REQUEST 1 |
According to the gas storage abstract, in which zone did reservoir heterogeneity have negative effects on the effective utilization of UGS?

PROVIDED TEXT |
########

With the increasing energy demands of current modern society, underground gas storage (UGS) in gas fields is the most popular type of UGS used to meet the seasonal variation of gas consumption. However, compared with gas fields, UGS in gas fields has the characteristics of periodic high-speed injection and production of exploitation modes and operation rules, which causes the rules of gas-water seepage and utilization of reserves to be more particular and complicated. In this paper, based on Wen 23 gas storage, the rules of multicycle injection and production flow and the utilization of UGS pore volume were investigated. The experimental results showed that variation in porosity and permeability caused by injection and production pressure changes in Wen 23 gas storage can be neglected. The pore volume of gas storage and the degree of gas recovery increased gradually in the pre-UGS gas zone, which was higher than that of reservoirs. In the initial stage of UGS operation, the pore volume of gas storage and the degree of gas recovery were low in the gas-drive-water gas zone as a result of water invasion during the process of reservoir exploitation. During operation of multicycle high-speed injection and production, the seepage conditions in the gas-drive-water gas zone gradually improved. The higher the reservoir permeability, the greater increases in pore volume and degree of gas recovery. In the gas-water transition zone, gas and water were reciprocated and displaced with the multicycle injection-production of UGS, resulting in the gradual deterioration of pore volume and gas recovery, which remained stable at a low value. The negative effects of reservoir heterogeneity on the effective utilization of UGS occurred in the gas-water transition zone. These findings may contribute to a better understanding of the rules of multicycle injection and production flow and utilization of UGS to optimize the injection-production efficiency of Wen 23 gas storage.

########

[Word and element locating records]
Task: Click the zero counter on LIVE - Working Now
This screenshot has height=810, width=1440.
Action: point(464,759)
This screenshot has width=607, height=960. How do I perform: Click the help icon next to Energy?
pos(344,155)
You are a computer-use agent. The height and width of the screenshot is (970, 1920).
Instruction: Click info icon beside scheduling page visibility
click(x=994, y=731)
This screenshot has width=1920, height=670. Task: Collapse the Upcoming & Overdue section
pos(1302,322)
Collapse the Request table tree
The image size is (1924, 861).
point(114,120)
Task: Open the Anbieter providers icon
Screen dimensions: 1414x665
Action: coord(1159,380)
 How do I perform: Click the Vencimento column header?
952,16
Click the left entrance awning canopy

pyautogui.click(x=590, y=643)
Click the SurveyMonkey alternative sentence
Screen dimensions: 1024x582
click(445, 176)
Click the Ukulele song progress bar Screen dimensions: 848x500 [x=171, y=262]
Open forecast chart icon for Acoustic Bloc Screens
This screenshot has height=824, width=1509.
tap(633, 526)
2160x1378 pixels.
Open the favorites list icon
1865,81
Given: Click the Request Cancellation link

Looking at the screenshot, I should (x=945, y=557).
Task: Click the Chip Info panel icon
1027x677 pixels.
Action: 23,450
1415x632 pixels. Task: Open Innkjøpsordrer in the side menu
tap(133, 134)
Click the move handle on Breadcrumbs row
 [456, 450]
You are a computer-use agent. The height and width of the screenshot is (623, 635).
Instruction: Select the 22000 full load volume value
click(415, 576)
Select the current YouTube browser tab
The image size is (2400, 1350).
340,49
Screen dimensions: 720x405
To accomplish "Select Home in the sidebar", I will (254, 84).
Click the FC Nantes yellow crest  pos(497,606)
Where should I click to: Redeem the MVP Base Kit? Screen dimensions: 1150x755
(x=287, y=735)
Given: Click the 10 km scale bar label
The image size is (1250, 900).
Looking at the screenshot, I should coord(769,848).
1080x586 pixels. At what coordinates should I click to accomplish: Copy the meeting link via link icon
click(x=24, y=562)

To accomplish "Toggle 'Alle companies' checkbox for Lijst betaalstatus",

########

REQUEST 2 |
Copy the stretch of the records from the line that contains "Click the move handle on Breadcrumbs row" through the line that contains "will (254, 84).", renaming "Breadcrumbs" to "Navigation" and leaving everything else unchanged.

WORKED SOLUTION 1 |
In the gas-water transition zone.

WORKED SOLUTION 2 |
Click the move handle on Navigation row
 [456, 450]
You are a computer-use agent. The height and width of the screenshot is (623, 635).
Instruction: Select the 22000 full load volume value
click(415, 576)
Select the current YouTube browser tab
The image size is (2400, 1350).
340,49
Screen dimensions: 720x405
To accomplish "Select Home in the sidebar", I will (254, 84).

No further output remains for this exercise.